» **DATA FOR THIS EXERCISE**
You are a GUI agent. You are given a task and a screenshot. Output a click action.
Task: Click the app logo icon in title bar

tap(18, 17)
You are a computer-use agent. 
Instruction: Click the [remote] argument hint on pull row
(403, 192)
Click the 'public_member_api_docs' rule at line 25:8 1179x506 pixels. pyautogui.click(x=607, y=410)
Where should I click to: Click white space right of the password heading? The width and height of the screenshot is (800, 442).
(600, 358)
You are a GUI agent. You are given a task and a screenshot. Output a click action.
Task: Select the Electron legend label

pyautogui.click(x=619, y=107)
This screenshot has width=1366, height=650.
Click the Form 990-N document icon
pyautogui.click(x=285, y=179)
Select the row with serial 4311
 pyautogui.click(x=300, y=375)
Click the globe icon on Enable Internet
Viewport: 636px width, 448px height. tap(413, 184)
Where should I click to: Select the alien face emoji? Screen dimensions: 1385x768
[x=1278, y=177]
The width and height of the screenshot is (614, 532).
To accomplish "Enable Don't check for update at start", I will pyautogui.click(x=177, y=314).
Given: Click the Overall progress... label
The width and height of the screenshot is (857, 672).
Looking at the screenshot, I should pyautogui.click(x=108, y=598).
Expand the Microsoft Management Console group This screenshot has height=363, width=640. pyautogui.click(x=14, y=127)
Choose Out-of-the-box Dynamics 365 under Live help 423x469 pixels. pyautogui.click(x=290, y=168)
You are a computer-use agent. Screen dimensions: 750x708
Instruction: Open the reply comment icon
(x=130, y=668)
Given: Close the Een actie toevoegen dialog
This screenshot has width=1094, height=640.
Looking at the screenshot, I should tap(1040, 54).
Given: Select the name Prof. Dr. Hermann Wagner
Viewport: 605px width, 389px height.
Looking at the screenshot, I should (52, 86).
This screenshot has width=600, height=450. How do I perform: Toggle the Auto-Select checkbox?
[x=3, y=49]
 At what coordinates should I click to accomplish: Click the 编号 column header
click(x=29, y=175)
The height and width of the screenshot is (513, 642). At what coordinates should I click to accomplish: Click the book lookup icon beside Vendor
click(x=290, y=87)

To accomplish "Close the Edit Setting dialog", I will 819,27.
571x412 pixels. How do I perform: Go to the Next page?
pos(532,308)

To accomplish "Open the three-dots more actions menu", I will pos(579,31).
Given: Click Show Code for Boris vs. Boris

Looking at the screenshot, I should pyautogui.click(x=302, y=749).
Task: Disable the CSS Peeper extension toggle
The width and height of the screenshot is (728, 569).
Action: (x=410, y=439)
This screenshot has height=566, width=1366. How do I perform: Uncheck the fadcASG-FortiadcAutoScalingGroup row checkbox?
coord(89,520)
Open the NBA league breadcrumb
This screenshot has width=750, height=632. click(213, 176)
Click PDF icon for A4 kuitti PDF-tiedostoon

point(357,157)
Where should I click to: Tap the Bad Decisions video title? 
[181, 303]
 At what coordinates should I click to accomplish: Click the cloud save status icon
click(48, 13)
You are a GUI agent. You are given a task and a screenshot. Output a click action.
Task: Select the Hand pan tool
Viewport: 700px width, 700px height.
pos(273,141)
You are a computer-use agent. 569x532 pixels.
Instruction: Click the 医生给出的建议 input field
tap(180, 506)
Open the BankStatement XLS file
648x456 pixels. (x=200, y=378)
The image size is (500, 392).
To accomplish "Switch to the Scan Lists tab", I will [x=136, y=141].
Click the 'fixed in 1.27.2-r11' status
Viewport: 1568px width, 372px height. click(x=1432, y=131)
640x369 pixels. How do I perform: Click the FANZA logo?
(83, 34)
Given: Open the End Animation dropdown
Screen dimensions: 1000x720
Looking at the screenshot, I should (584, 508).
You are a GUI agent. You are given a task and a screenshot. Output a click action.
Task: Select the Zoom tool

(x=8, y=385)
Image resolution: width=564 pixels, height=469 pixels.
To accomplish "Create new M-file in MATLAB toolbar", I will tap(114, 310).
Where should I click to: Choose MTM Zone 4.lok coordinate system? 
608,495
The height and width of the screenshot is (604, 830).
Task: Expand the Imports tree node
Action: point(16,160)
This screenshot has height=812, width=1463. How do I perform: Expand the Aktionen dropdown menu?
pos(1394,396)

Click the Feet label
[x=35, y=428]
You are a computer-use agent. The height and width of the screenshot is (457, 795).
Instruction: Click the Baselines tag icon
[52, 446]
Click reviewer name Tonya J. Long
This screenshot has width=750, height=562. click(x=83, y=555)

» **INSTRUCTIONS TO FOLLOW**
You are asked to reproduce word for word the line containing "Screen dimensions: 1000x720" and every subsequent line through the end of the entries.

» **RESPONSE BELOW**
Screen dimensions: 1000x720
Looking at the screenshot, I should (584, 508).
You are a GUI agent. You are given a task and a screenshot. Output a click action.
Task: Select the Zoom tool

(x=8, y=385)
Image resolution: width=564 pixels, height=469 pixels.
To accomplish "Create new M-file in MATLAB toolbar", I will tap(114, 310).
Where should I click to: Choose MTM Zone 4.lok coordinate system? 
608,495
The height and width of the screenshot is (604, 830).
Task: Expand the Imports tree node
Action: point(16,160)
This screenshot has height=812, width=1463. How do I perform: Expand the Aktionen dropdown menu?
pos(1394,396)

Click the Feet label
[x=35, y=428]
You are a computer-use agent. The height and width of the screenshot is (457, 795).
Instruction: Click the Baselines tag icon
[52, 446]
Click reviewer name Tonya J. Long
This screenshot has width=750, height=562. click(x=83, y=555)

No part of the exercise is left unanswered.